Priscilla scoffed. “Serpents shed their skins. Apparently, some replace them with masks that are comely. Jonathan. Peregrine. Thomas. I wish I had seen they were a nest of vipers before thou were wed into that family of snakes.”

“Peregrine and Jonathan’s children are sweet.”

“And the Lord God saw to it that the brood did not expand further.”

“Mother!”

She shook her head. “I feel no remorse. The world will be better off without another demon from that woman’s womb.”

And so, as Mary did often when her mother visited, she changed the subject. “What dost thou think of my jailer?” she asked.

“Spencer?” repeated Priscilla. “He is a quiet man. He is known for being fair with the prisoners who have to spend time here.”

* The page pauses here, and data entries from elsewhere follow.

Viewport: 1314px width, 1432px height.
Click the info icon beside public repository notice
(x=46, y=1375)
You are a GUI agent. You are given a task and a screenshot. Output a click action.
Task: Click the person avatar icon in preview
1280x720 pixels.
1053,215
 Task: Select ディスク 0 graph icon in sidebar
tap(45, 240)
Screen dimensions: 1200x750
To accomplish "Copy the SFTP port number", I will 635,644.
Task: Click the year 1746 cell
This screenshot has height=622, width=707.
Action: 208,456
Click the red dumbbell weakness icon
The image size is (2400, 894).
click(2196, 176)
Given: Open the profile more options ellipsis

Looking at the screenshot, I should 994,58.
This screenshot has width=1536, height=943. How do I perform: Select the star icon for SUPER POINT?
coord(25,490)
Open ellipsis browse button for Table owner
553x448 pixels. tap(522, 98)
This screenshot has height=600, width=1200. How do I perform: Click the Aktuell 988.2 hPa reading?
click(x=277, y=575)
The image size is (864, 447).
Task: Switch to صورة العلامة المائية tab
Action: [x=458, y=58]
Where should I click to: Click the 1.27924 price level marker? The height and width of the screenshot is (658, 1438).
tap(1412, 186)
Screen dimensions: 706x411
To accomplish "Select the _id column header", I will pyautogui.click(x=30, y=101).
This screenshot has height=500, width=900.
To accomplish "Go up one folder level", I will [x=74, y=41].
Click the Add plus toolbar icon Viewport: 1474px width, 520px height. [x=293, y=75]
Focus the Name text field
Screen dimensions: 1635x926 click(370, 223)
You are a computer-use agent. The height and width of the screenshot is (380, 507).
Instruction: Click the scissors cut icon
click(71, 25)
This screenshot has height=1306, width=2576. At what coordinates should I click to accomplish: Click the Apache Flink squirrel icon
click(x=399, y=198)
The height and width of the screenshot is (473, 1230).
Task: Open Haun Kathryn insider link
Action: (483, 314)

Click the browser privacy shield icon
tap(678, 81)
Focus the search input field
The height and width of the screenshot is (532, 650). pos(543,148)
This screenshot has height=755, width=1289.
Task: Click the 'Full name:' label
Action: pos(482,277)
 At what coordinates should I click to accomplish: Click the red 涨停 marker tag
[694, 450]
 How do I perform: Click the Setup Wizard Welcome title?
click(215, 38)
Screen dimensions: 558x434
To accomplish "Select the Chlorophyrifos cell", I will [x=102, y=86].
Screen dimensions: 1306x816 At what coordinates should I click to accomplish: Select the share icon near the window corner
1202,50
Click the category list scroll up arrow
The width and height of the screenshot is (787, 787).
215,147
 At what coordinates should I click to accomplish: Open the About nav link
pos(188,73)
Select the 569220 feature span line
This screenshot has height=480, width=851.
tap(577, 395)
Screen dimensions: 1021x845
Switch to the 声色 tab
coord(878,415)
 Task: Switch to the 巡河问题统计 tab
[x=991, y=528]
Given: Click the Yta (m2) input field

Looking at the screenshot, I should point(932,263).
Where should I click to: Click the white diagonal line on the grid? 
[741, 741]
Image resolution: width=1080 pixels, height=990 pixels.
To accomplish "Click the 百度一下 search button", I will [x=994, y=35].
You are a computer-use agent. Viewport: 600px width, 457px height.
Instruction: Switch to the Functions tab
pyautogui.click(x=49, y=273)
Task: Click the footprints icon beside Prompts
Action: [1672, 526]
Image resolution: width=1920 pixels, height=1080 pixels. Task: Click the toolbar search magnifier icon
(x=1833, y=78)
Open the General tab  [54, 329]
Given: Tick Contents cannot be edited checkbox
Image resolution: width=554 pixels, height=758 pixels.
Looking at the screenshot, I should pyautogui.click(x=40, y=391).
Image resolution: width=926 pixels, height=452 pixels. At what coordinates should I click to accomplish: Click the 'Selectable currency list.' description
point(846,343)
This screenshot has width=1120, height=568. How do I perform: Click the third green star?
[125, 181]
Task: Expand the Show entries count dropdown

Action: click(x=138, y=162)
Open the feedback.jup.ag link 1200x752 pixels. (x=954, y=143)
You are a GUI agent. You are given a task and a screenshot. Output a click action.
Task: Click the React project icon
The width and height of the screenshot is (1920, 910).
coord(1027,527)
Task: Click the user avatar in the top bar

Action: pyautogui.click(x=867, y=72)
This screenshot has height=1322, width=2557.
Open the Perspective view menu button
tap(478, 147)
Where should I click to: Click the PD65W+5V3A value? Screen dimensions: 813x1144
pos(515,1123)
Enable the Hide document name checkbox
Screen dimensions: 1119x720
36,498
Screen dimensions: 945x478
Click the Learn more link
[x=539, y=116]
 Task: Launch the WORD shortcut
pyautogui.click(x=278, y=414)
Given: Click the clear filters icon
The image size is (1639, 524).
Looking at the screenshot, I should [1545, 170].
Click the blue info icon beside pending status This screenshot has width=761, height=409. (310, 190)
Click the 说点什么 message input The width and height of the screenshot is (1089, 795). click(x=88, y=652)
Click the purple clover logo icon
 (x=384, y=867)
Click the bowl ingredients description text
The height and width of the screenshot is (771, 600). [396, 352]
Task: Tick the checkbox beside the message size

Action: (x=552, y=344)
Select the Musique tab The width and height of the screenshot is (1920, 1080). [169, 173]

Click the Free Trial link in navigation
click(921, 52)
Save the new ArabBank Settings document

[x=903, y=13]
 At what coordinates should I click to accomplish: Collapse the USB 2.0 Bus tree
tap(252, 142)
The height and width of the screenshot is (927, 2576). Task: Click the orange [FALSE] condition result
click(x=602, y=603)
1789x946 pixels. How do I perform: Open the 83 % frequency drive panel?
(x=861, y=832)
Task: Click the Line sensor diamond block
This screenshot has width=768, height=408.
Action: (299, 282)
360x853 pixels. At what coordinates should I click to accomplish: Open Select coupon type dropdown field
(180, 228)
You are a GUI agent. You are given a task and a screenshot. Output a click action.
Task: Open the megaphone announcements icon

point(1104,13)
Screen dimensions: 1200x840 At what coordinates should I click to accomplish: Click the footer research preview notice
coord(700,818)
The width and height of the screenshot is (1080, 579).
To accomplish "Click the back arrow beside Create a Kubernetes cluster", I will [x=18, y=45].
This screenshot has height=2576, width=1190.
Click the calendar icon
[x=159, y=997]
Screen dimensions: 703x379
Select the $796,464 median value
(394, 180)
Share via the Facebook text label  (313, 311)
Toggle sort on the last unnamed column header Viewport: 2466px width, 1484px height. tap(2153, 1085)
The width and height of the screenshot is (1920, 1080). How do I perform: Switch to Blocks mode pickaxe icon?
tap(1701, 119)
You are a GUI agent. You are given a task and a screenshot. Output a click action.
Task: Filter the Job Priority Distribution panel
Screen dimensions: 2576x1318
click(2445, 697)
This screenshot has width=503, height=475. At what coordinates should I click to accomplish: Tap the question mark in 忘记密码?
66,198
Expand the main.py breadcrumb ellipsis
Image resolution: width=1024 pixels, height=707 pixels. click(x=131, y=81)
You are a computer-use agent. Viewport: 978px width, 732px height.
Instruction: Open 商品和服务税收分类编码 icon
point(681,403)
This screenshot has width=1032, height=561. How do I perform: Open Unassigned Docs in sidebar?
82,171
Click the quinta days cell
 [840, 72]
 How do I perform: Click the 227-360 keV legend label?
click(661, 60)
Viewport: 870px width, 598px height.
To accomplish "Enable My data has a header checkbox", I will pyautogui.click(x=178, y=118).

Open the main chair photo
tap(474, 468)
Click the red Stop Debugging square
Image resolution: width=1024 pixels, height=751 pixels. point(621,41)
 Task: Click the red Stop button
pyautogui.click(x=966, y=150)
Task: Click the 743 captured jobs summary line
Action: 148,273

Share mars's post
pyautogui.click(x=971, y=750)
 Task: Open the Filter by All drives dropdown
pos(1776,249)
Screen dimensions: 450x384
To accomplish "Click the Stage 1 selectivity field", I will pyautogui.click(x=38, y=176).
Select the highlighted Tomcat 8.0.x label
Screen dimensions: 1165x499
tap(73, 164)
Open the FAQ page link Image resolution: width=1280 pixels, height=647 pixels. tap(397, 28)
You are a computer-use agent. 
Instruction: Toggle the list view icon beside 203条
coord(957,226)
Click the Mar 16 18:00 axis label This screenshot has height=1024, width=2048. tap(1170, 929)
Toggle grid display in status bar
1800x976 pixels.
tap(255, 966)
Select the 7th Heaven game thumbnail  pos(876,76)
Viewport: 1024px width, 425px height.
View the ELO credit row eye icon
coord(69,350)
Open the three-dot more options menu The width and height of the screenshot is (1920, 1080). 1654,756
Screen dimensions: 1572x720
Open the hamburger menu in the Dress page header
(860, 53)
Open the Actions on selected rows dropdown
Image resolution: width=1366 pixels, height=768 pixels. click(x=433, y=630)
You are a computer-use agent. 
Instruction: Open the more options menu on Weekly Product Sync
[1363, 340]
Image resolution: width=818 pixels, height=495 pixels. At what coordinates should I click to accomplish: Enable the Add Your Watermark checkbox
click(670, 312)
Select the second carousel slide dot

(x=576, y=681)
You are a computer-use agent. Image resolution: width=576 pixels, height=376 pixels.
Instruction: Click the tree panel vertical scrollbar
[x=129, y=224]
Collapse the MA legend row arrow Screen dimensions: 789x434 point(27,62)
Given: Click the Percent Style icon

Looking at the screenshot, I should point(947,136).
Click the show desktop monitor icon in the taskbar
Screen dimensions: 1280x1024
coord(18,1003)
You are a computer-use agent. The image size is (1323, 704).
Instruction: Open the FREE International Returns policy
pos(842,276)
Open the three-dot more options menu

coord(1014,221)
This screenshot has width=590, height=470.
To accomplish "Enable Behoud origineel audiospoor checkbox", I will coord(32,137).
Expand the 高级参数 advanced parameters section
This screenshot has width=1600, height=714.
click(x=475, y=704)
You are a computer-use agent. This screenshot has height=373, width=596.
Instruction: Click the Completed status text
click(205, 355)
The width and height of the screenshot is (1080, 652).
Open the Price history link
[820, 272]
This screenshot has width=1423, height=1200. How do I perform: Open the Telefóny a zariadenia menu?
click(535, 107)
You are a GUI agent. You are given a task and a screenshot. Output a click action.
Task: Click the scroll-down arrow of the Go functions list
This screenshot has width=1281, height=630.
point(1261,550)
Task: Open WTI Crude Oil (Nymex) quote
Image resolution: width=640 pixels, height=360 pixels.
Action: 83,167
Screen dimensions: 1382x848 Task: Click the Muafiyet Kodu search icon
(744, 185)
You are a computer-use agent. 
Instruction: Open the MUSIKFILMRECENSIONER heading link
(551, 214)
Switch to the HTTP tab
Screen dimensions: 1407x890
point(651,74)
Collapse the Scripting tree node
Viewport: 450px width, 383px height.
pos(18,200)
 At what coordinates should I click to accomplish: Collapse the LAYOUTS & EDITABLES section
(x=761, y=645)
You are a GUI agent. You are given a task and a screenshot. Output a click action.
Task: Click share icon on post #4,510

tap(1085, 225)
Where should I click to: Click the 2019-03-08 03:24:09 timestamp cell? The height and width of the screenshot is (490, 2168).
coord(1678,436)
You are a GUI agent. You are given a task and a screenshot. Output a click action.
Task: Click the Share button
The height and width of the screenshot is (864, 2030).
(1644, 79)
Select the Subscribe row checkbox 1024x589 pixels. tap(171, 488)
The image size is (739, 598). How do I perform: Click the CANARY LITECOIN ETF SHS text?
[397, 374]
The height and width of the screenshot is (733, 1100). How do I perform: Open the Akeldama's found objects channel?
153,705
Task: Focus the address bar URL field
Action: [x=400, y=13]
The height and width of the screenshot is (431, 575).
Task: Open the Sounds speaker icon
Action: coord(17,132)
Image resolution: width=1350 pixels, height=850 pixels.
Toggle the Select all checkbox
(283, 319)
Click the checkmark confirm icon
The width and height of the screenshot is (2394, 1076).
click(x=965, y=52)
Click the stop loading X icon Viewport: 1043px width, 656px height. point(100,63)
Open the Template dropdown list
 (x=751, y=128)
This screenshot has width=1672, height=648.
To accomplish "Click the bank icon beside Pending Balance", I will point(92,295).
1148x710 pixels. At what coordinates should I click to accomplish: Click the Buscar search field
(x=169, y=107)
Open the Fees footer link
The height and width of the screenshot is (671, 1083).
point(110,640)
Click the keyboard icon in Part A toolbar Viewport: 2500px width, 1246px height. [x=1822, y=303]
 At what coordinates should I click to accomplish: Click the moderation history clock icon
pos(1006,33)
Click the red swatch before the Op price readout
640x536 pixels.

She nodded. She considered pressing further, but the man was such an absolute cipher that she couldn’t even decide what to ask.



* * *





When Benjamin Hull would come to the prison, they would discuss her defense and how to save her life when she was brought, once again, before the Court of Assistants. But it seemed to Mary that she had been outplayed brilliantly by the servant girl. Mary supposed it was Catherine who had planted the forks and the coin in the pocket of her apron. Catherine was unaware that she had gone to Constance Winston’s on the morning she was arrested, but the servant girl had followed her one of the other times she had gone there, and told this, too, to the constable when she rushed to see him upon her supposed discovery of the forks and the coin. She had pointed out to them the matching Devil’s mark on the house’s doorframe. It was inevitable the constable would then search the house and find the note and her satchel.

    This was a lot of evidence to overcome; Hull had been clear.

And, alas, Mary knew things she would never tell anyone, secrets that Constance and Esther Hawke knew, but nobody else. She had planned to murder her husband. She had planned that Catherine be tried for the crime. The fact that she had come to her senses and changed her mind in no way diminished the possibility that the Devil had His claws inside her and she was possessed—that she deserved to be hanged and hope, for reasons that were inscrutable, that God would spare her the flames that most likely loomed.